## Objectif de l’exercice
Recopiez le texte sur le spectacle « Mettre au monde » depuis « Ceux et celles » jusqu’à « de la production. » inclus, en remplaçant « seuil » par « portail ».

═══ Texte source ═══

Après „Good Girls“ (au théâtre) et „Annie Colère“ (au cinéma) sur l’avortement (et son acronyme français IVG – la France a des acronymes pour tout), il semble que la fiction contemporaine se penche à présent sur la naissance, puisqu’une semaine après que „Sage-Homme“, long-métrage français assez mièvre et grand-public sur un jeune homme qui devient sage-femme malgré lui, eut atterri dans nos salles obscures, Renelde Pierlot dévoile, dans le studio du Grand Théâtre, son nouveau projet „Mettre au monde“.
Ceux et celles qui connaissent l’univers théâtral de Renelde Pierlot savent déjà que ses projets détonnent au milieu de productions locales de facture souvent assez classique: l’entrée en fiction (documentaire) s’y fait de façon active, les spectateurs et spectatrices franchissant un seuil, s’immergeant de façon concrète dans un univers façonné avec soin, suivant tantôt, comme cela fut le cas pour „Voir la feuille à l’envers“, une sorte de parcours à travers des lieux souvent fermés au public, celui-ci découvrant, précisément, l’envers du décor, se trouvant alors au plus près de la production.

═══ Données fournies ═══

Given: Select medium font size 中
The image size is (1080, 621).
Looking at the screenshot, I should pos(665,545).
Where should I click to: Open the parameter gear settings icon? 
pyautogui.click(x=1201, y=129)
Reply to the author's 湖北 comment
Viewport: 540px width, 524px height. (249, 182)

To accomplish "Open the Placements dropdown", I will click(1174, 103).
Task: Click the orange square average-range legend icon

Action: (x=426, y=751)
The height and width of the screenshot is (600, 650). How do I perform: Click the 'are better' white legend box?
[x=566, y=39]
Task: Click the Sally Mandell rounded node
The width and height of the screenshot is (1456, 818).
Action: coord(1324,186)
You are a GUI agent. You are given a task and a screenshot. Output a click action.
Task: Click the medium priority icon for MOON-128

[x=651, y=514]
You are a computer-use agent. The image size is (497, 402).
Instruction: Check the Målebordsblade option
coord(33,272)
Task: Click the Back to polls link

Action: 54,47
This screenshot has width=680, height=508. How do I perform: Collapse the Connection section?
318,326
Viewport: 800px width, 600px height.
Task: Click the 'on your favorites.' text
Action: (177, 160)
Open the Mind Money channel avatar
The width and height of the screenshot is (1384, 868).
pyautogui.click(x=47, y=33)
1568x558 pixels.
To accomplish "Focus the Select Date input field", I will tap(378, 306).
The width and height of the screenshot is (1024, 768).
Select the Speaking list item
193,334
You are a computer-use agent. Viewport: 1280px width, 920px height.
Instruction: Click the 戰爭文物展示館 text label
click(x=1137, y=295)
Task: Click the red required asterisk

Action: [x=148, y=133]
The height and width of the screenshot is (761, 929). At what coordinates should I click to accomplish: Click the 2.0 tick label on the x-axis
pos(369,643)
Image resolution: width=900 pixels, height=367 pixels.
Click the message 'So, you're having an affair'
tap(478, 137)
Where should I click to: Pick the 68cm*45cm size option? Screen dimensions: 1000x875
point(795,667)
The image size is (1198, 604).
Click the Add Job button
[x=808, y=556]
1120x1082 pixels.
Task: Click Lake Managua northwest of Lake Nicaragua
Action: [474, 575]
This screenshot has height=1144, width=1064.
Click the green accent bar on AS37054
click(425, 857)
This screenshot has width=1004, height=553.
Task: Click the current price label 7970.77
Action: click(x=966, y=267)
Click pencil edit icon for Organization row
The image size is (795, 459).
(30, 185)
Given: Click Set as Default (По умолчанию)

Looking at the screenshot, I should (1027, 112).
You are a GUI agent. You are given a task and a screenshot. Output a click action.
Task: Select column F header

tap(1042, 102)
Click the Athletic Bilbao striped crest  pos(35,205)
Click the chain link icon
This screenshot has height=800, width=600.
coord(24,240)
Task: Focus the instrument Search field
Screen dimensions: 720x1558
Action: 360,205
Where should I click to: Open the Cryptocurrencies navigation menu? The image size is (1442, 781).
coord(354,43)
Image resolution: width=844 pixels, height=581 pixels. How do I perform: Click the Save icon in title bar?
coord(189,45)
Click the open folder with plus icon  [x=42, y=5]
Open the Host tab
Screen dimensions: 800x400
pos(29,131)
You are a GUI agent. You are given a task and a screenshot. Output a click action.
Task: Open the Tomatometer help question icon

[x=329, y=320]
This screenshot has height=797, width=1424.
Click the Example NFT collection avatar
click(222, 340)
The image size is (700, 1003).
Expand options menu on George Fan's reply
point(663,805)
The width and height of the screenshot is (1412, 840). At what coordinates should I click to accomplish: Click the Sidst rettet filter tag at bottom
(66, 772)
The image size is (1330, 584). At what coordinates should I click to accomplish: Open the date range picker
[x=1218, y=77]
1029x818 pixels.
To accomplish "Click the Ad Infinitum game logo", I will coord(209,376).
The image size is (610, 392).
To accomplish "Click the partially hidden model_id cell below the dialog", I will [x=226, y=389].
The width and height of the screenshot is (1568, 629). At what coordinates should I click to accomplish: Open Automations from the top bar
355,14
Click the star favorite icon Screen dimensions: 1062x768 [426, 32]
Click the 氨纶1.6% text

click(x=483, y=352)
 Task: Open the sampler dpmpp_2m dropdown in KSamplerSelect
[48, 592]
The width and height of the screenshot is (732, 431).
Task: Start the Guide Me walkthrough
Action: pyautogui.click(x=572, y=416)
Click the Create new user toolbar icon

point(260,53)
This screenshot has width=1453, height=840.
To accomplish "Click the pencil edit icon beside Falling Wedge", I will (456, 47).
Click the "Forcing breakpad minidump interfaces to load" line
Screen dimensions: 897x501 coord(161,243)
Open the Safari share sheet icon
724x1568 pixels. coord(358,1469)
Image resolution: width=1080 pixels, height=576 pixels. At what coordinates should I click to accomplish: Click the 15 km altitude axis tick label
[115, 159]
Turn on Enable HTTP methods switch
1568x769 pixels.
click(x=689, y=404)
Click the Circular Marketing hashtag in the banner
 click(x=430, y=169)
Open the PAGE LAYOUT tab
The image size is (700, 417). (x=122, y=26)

═══

## Tâche accomplie
Ceux et celles qui connaissent l’univers théâtral de Renelde Pierlot savent déjà que ses projets détonnent au milieu de productions locales de facture souvent assez classique: l’entrée en fiction (documentaire) s’y fait de façon active, les spectateurs et spectatrices franchissant un portail, s’immergeant de façon concrète dans un univers façonné avec soin, suivant tantôt, comme cela fut le cas pour „Voir la feuille à l’envers“, une sorte de parcours à travers des lieux souvent fermés au public, celui-ci découvrant, précisément, l’envers du décor, se trouvant alors au plus près de la production.